Billing for blood banking work is quite complex, but how far you can take this depends on your LIS and whether it allows "preliminary" results. Sometimes, the effort that it takes to enter an interpretation or unit number in addition to the manual paperwork far exceeds that of a manual billing system, not to mention the increased complexity and error possibility.

53% after additive sounds good to me! If prior to adding, it sounds a bit weak. So many variables beyond time & RPM: centrifuge, what components are made, the type of bag, how full you fill 'em, how "shaken" the units are on removal, sampling technique, etc, etc. I'm assuming that the centrifuge time & speed tested OK -- the J6 is a nice device. After weighing the full bag and with 15mins @ 4200 and no brake (max packing ability?), very gentle handling, extracting all plasma (buffy coat layer starts into the tubing), your should be able to weigh resulting rbcs & plasma to get an estimated hematocrit, then check it against your sampling (strip, mix, release, repeat twice, seal and test.) If they are within 5-10%, the sampling technique is probably accurate, and only changes to your centrifuge settings will increase the Hct toward some maximum possible value. Add additive and repeat sampling to check the final hct. I suppose you can use the predonation Hct to calculate what the unit should be, then check what you actually got. Don't forget to adjust for the bag weight and the volume of CPD. Sounds like a great project for an MT student in the BB rotation !!

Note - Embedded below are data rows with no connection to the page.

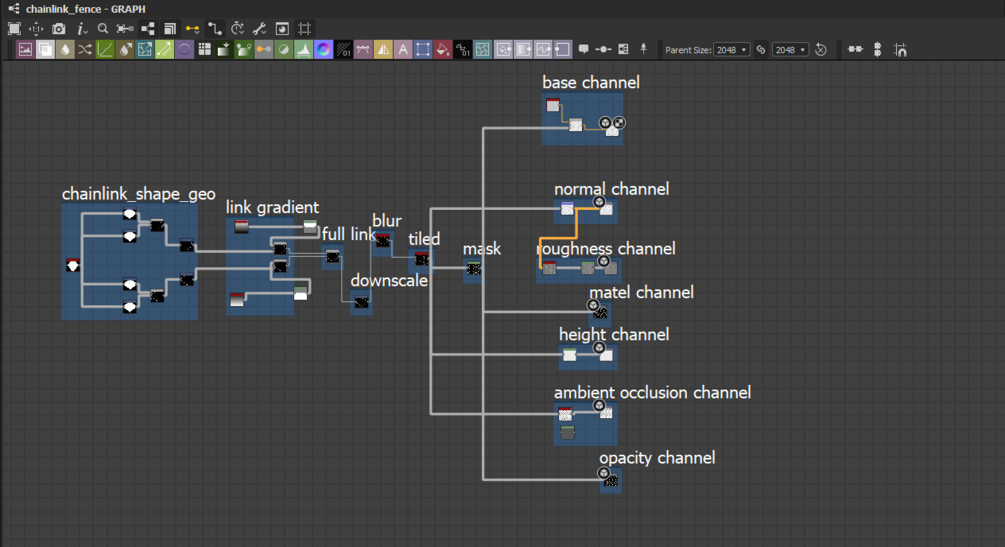The width and height of the screenshot is (1005, 547).
Task: Open the wrench tools icon
Action: pos(260,29)
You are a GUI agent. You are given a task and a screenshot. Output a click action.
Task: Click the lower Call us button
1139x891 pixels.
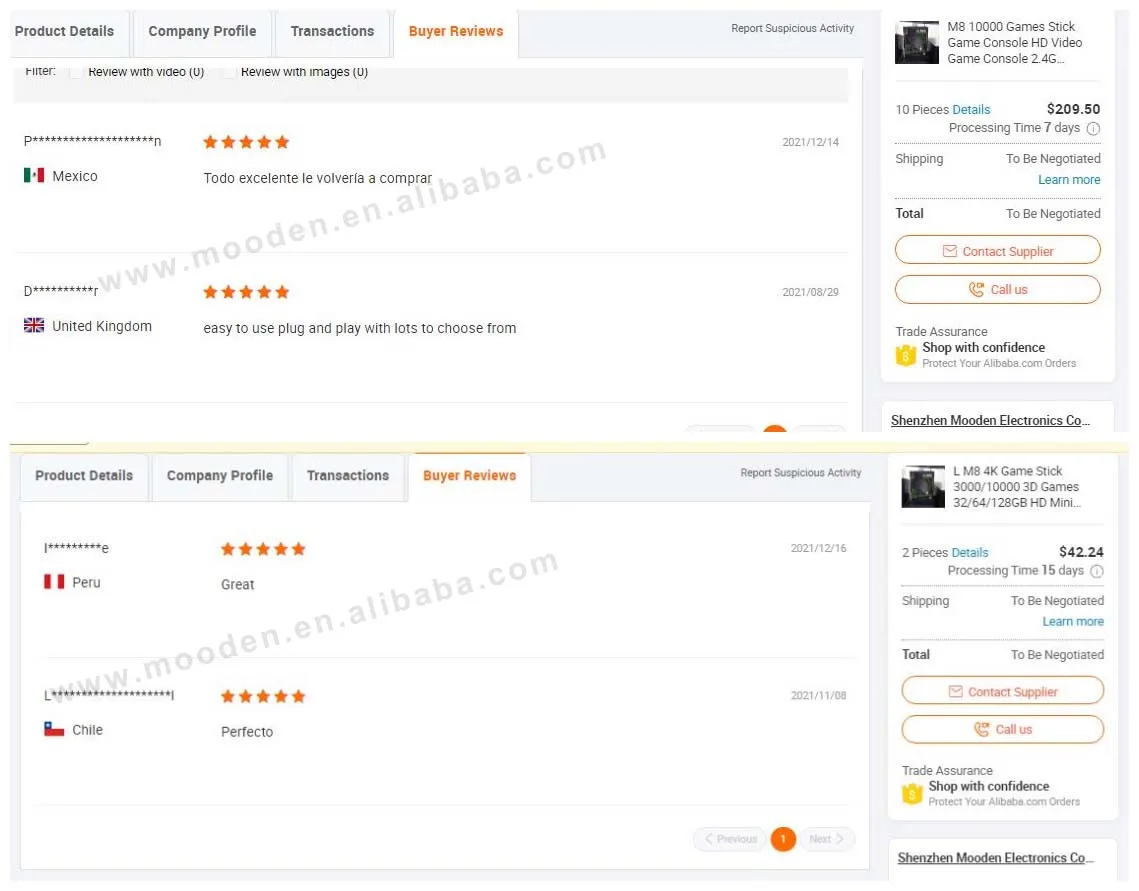(x=1002, y=729)
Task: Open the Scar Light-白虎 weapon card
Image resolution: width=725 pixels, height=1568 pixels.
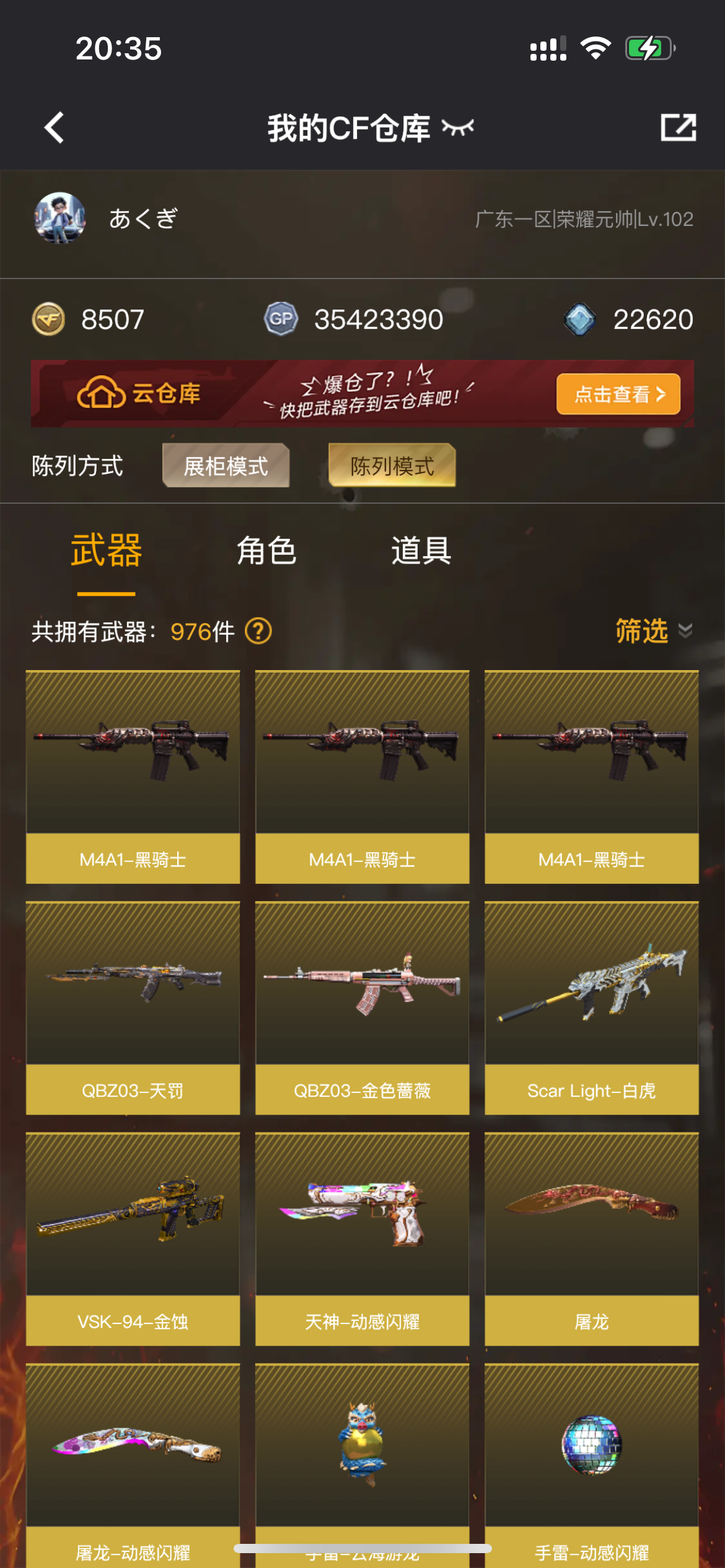Action: coord(592,1008)
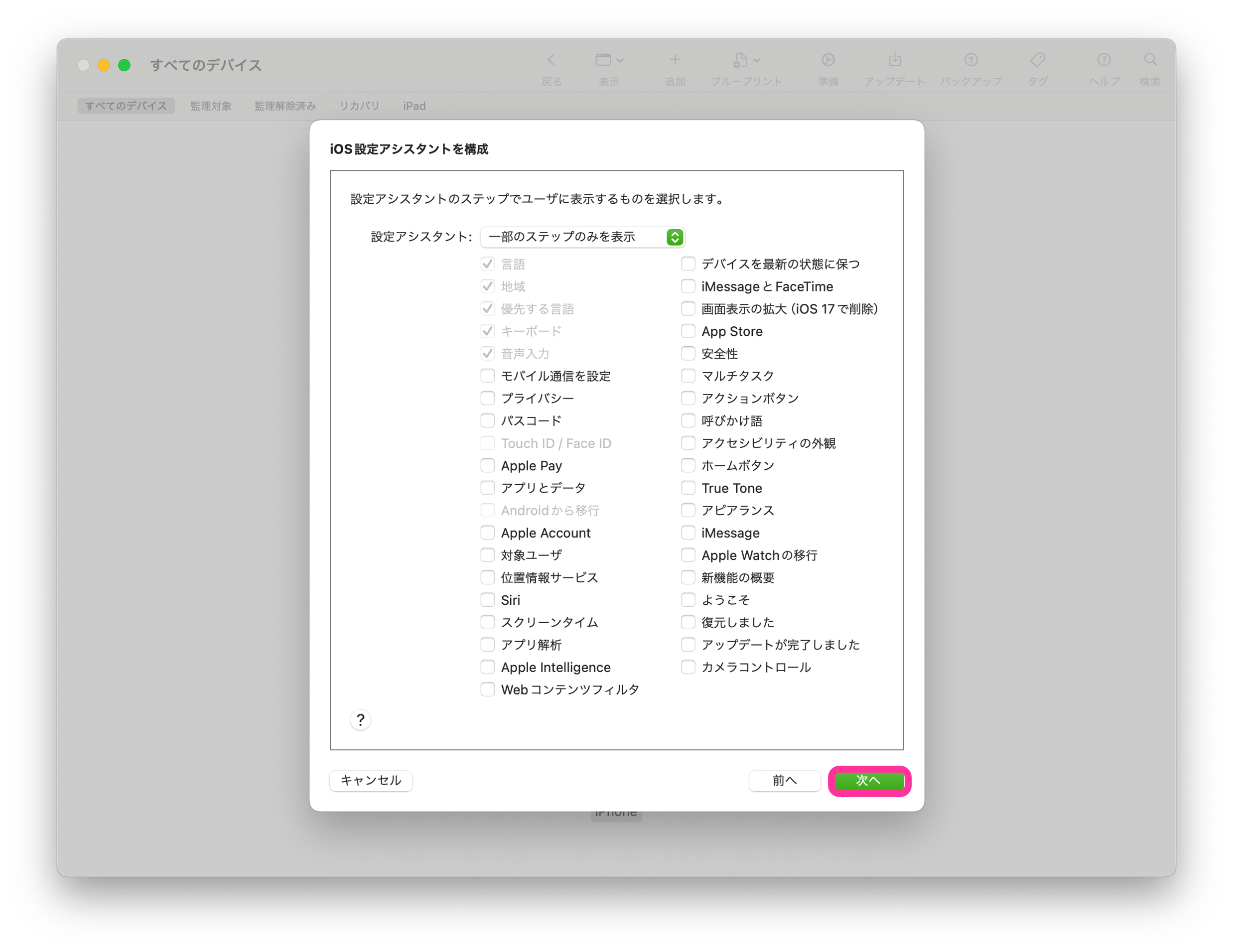
Task: Tick the App Store checkbox
Action: [x=687, y=331]
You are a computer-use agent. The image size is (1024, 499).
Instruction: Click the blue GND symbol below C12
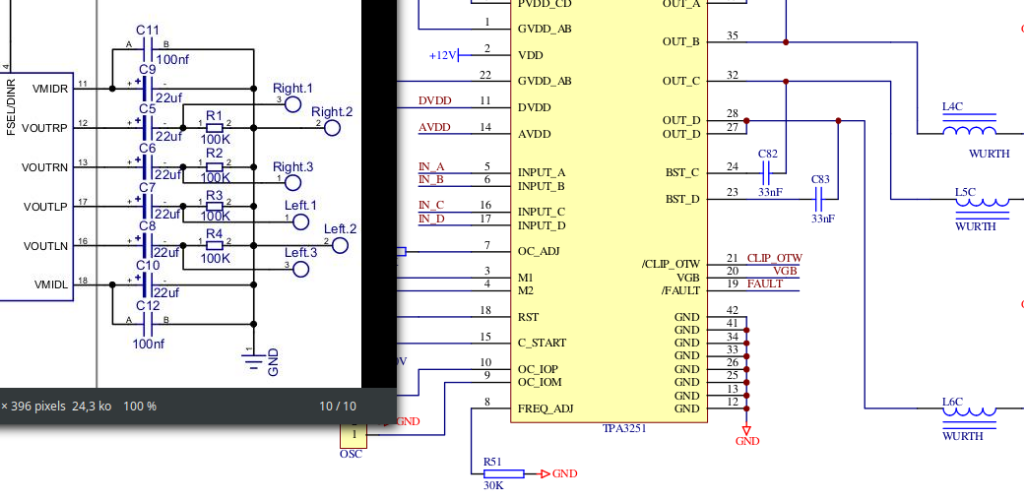click(255, 355)
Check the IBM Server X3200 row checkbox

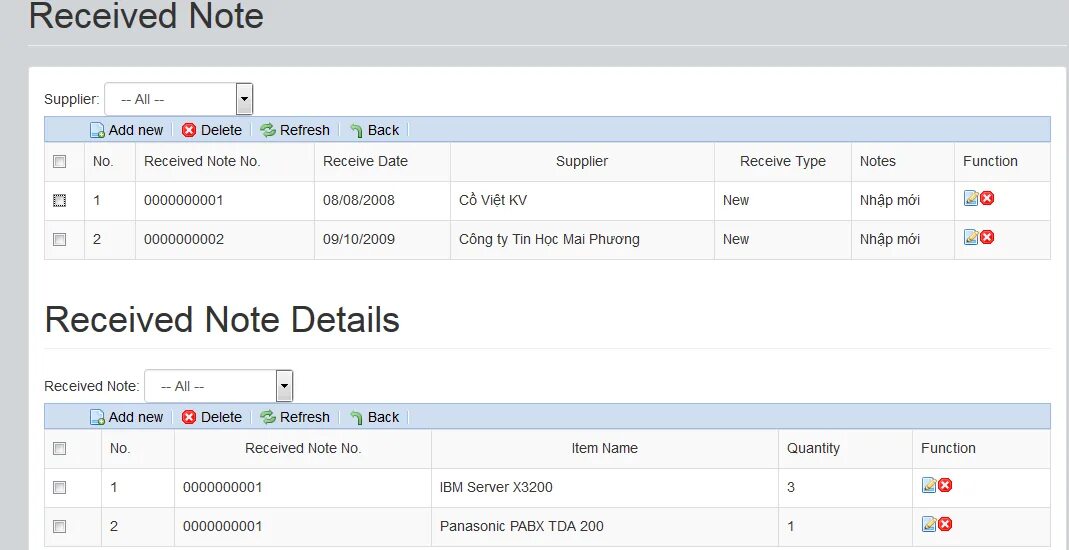pyautogui.click(x=59, y=487)
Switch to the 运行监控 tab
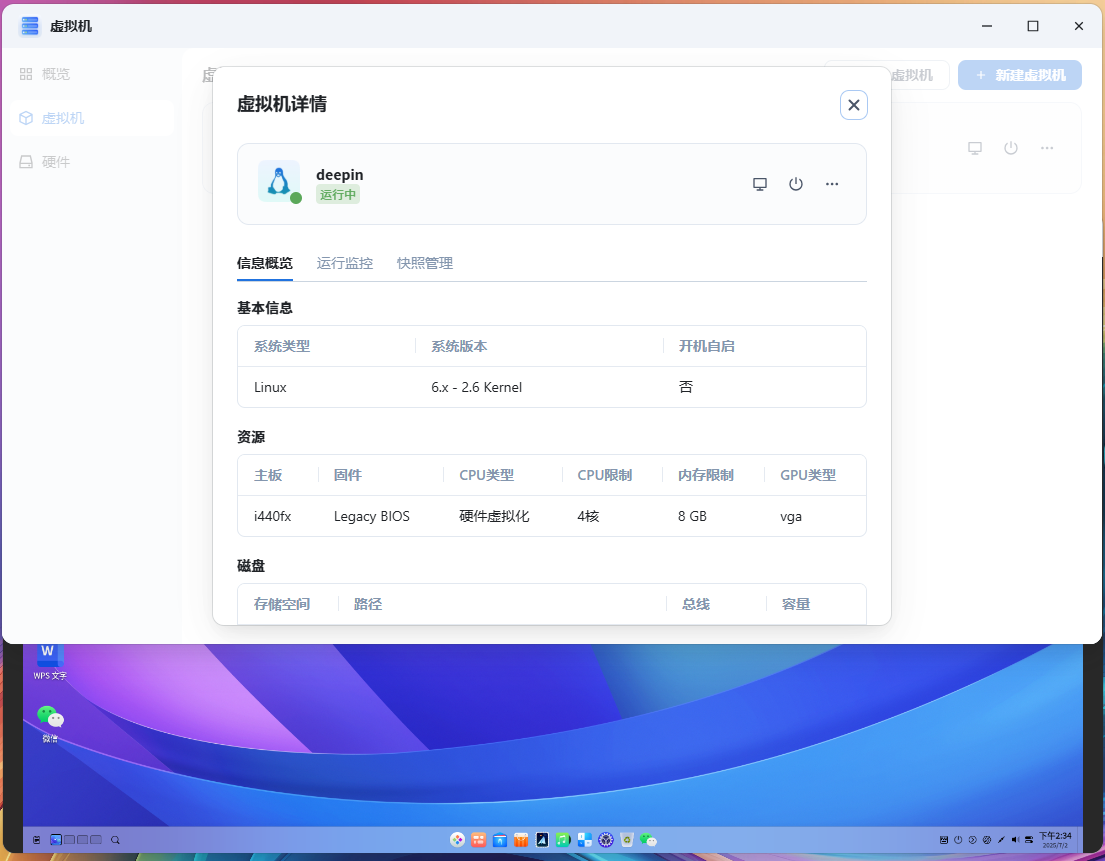 point(345,263)
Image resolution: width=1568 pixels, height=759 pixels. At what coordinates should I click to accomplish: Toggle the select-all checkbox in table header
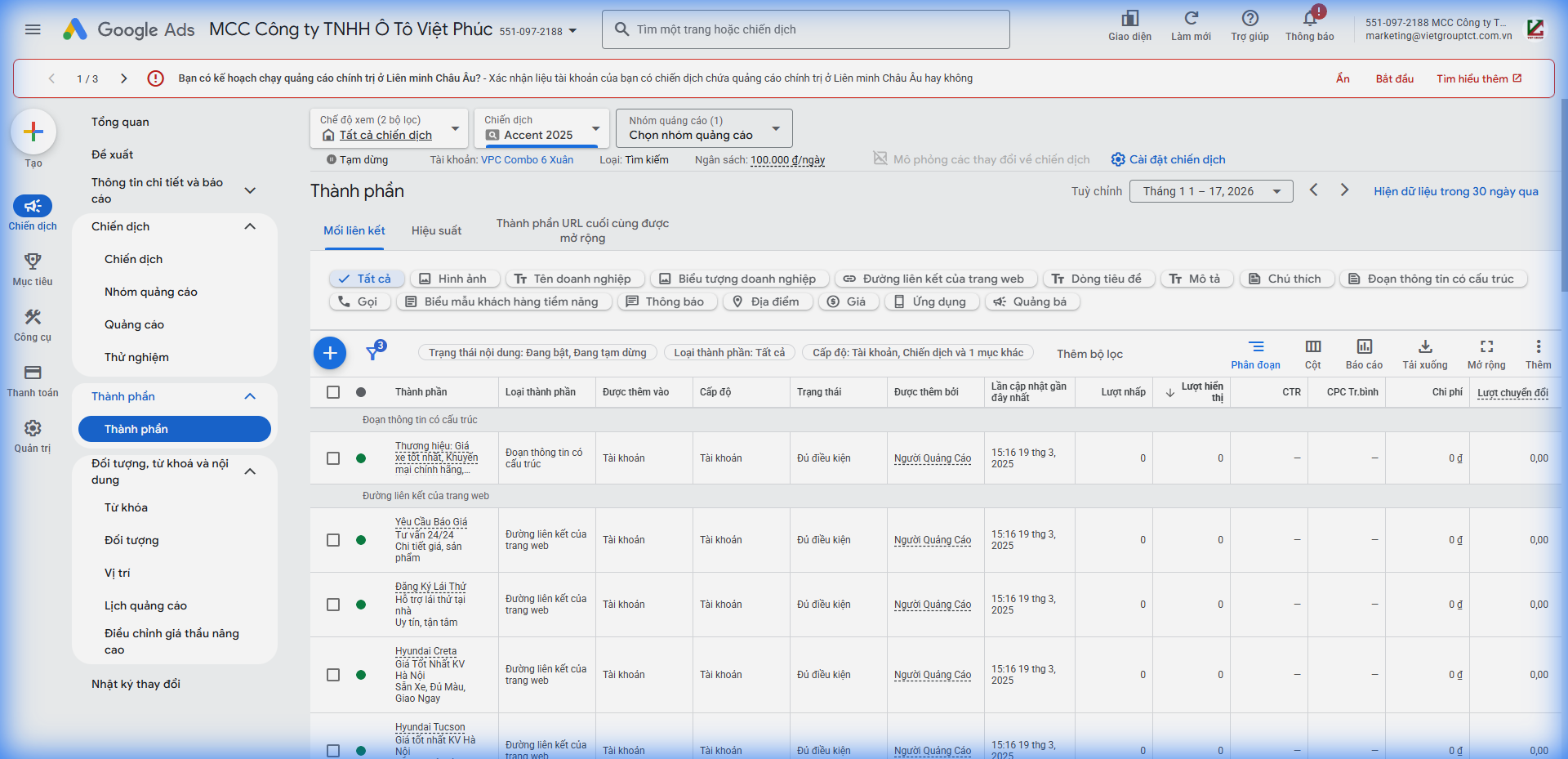point(333,392)
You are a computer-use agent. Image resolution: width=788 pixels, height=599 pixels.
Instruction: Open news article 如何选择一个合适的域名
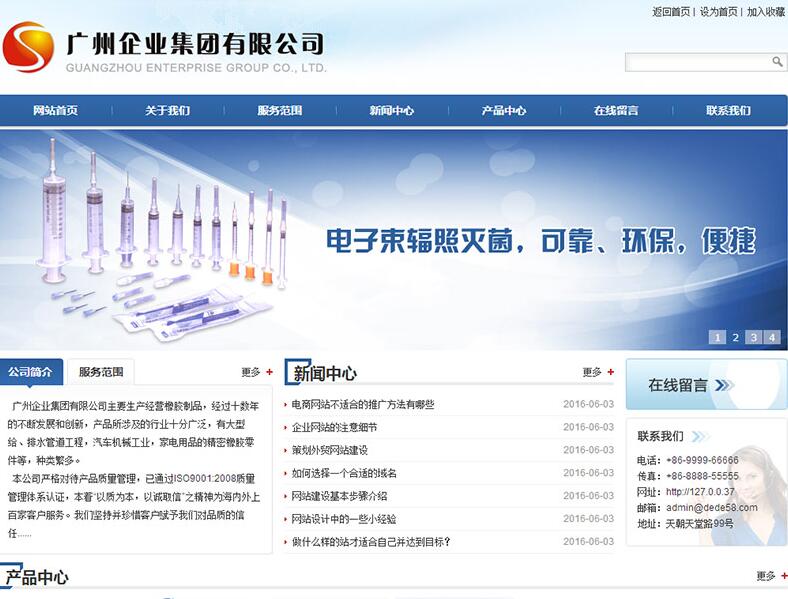pos(344,473)
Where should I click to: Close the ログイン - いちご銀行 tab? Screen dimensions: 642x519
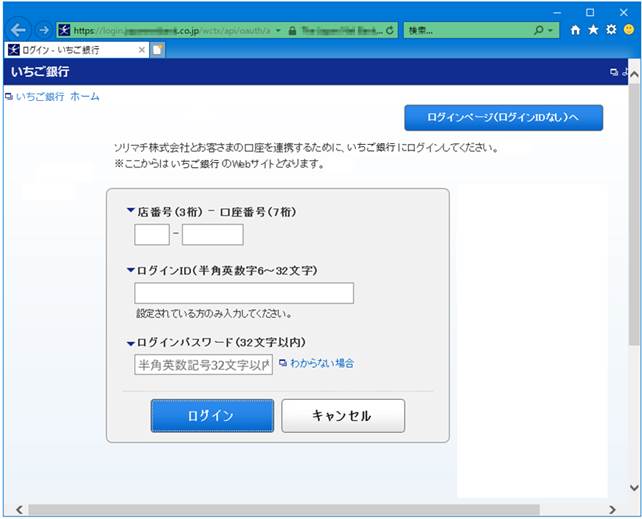142,50
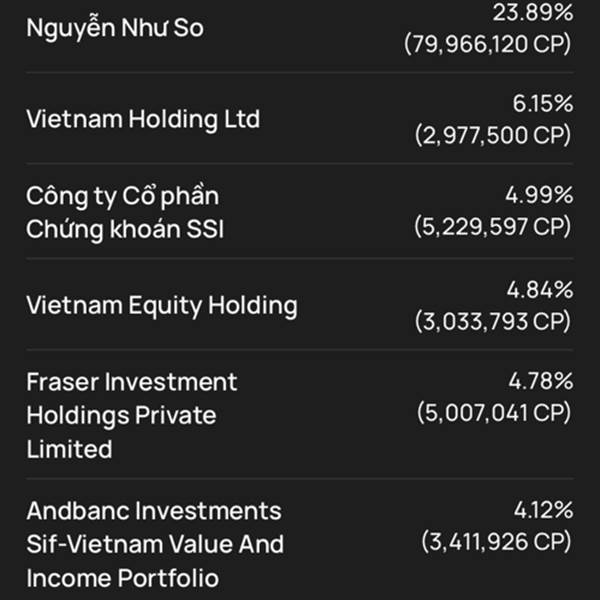
Task: Click the 4.84% holding percentage
Action: tap(540, 290)
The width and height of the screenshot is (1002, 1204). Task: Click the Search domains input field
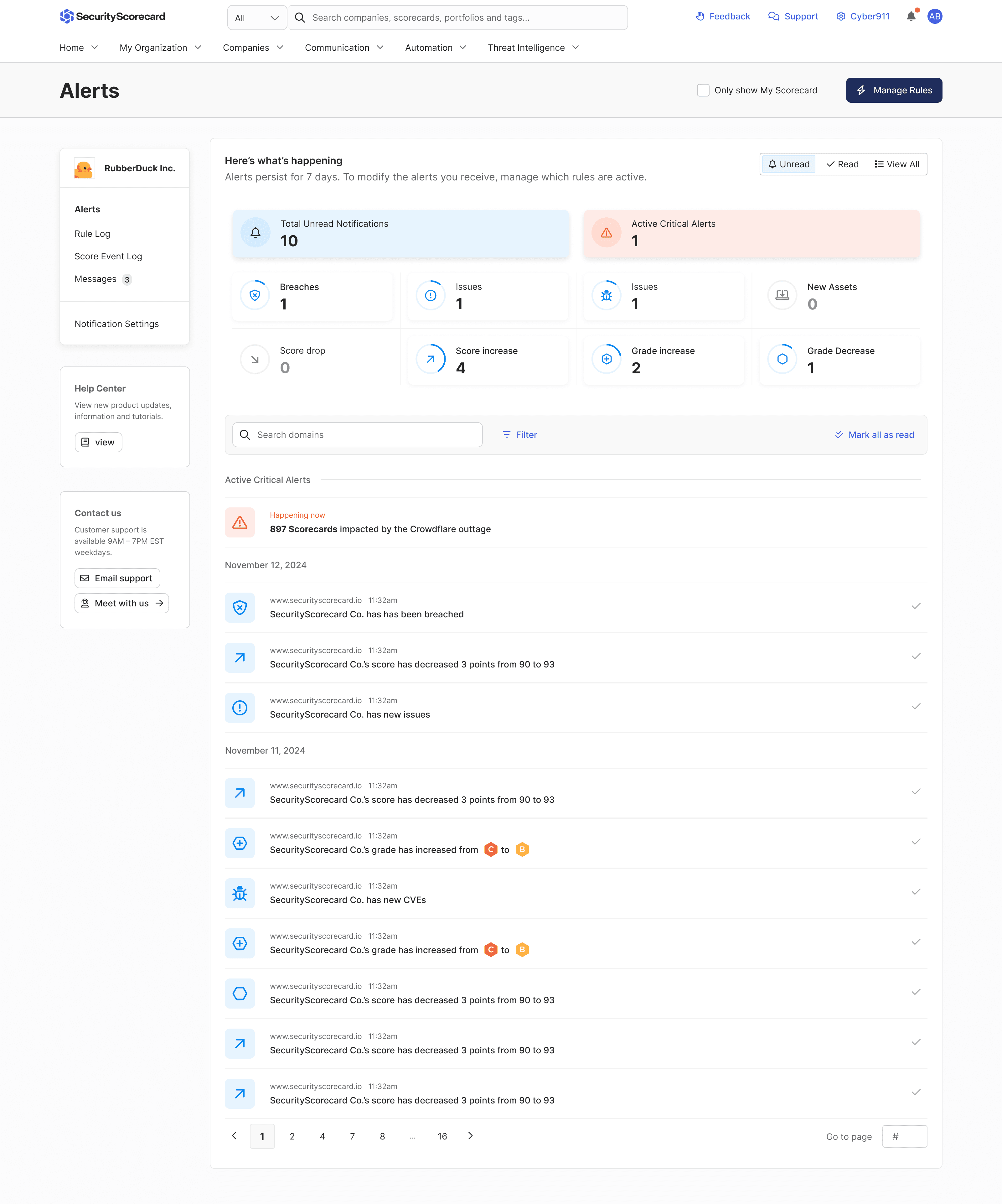pos(357,435)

We record pre, 15min, and post vitals -- I worry what can happen in between these events. The more attention a transfusing patient gets, the better, whether it's in the policy, officially documented, or not.

I've seen it a few times. Probably a situation where the DAT was just below detectable limits, and the eluate set the right conditions for detection. We do eluates with only positive DAT too -- no reason to do otherwise routinely.

AABB standards mandate proper identification of patients when samples are drawn. There is no specific requirement for use of a wristband, although many people use them. It's up to use a system that allows you to sleep at night ...

I vaguely remember -- sorry, I vaguely remember just about everything nowadays -- that the RhIg contains the immunoglobulin classes that can be transported across the placenta. We see that every once in a while, too, and assume passive antibody until we can easily test otherwise.

We used a Sorvall. Assuming you don't make Platelets or Leukocytes, there is a procedure in the back of the Tech Manual for calibrating your centrifuge. There are plenty of variables, from the type of bag you use and how much you fill it to how much you sqeeze off after a hard spin. Handling the units gently out of the centrifuge will make sure units stay packed. Also, auto units may be different from allogeneic. I've used calibrated spun hcts, but a Coulter counter should be OK at hcts of 55%. Sampling technique sounds reasonable - make sure you remix the unit after stripping and before refilling the tubing.

The <80% standard comes from non-additive units. The hct should be <80% before the additive is introduced and about 60% afterwards. Hcts will vary on the processing. Soft spins will have a lower hct than hard spins. Making Source Leuko's adds to the equation, too. To maximize your plasma yield with additive bags, keep the hct's as high as feasible.